Iran Celebrates Death of Supreme Leader Khamenei, Opponents Forecast Regime Collapse
Amir Fakhravar, a member of the U.S.-based National Iranian Congress, stated that celebrations have erupted across Iran following the death of Ayatollah Ali Khamenei. He also predicted the end of the country’s Islamic regime and a new alliance among Iran, the United States, and Israel.
“ heating for years, it was a celebration all over Iran and all over the world,” Fakhravar said in an interview. “For years, we have been saying that 98% of the country is against this regime. These are the very small layer of fanatic mullahs who occupied our country.”
Fakhravar described the regime as an occupying force and credited President Donald Trump with bringing about a decisive change. “Right now, the thing President Trump, the 47th president of the United States, has done, he just ended the life of a monster, Ali Khamenei, and he ended the era of Islam and the Quran in Iran,” Fakhravar said. “You will see that Iran is not an Islamic country anymore.”
He predicted a dramatic transformation in Iran’s global posture: “You will see how it will develop into something totally different. And we will be the best friend of the United States and Israel in the world.”
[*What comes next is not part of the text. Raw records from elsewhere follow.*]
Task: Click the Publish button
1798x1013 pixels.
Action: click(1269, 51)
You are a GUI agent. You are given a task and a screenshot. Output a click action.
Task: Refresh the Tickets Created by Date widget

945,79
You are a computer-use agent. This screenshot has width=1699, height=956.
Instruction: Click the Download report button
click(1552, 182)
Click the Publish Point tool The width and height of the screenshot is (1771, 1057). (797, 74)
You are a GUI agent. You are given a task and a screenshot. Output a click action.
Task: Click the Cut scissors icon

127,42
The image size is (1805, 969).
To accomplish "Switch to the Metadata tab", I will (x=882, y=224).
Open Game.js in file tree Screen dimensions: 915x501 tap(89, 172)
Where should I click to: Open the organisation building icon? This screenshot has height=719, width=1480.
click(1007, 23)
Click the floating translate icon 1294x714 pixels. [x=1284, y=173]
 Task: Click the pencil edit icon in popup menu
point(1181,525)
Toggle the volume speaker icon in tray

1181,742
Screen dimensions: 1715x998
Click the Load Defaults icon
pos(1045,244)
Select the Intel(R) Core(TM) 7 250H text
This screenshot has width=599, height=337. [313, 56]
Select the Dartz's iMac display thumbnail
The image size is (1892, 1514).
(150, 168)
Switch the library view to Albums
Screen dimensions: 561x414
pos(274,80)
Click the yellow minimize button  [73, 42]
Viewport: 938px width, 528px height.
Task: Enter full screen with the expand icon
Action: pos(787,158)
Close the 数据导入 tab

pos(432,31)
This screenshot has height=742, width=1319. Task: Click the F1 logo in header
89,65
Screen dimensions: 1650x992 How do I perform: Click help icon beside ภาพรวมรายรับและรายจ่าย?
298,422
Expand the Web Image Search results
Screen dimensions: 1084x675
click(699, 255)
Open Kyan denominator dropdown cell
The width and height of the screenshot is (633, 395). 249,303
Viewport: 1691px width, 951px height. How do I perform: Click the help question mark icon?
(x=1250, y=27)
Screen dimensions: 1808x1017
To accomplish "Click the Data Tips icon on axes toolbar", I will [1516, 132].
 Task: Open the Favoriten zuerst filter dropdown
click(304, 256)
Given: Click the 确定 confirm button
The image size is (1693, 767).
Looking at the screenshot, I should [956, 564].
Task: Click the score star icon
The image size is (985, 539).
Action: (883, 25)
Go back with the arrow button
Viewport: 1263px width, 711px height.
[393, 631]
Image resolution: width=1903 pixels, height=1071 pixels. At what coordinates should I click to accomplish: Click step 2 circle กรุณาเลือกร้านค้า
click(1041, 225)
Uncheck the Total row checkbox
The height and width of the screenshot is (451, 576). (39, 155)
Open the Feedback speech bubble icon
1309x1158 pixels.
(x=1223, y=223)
Fakhravar dismissed statements from Iranian state media as unreliable, noting officials initially denied reports of Khamenei’s death. “If you are following the news yesterday for maybe 18 hours, they were denying. They were saying, yeah, President Trump is lying. As always, supreme leader is not dead,” he said. “And in an hour they said, oh, you know what? Yes, supreme leader is dead.”
Fakhravar called on Trump to convene Iranian opposition leaders to draft a new constitution modeled on the U.S. Constitution, comparing the proposal to Gen. Douglas MacArthur’s role in postwar Japan. “President Trump needs to do that,” he said. “And we are ready. We, the opposition leaders, we are ready to just come and sit around the table when President Trump is calling us.”
In a separate interview segment, retired Army Lt. Col. Tony Shaffer, president of Project Sentinel, described military operations as signaling a shift in modern warfare. He highlighted the use of one-way attack drones by U.S. Central Command: “I was speaking to some of the folks involved in this program, and they’ve been preparing for this for the last three weeks, and they were ready to launch,” Shaffer said. “For the record, for those who are watching, who may oppose us, this is not the only new and innovative technology we have. There’s a lot we haven’t shown.”
Shaffer added that war is rapidly evolving: “We recognize that the battlefield is changing and we need to change and adapt to the battlefield.” He described a drone strike targeting a radar system: “That right there was a small-aperture drone being flown into the radar there and destroyed instantly. They’re inexpensive. The cost of that drone was probably about 1/100 of that radar we just destroyed.”
Shaffer also framed developments within a broader historical context: “We’re using high technology to right the wrongs of the 1970s,” he said. “This all started under Jimmy Carter, [Zbigniew] Brzezinski. We are now past this era of essentially allowing a country to be the terrorist of the Middle East and putting, hopefully, them on the path of recovery with the rest of the world to be our friend.”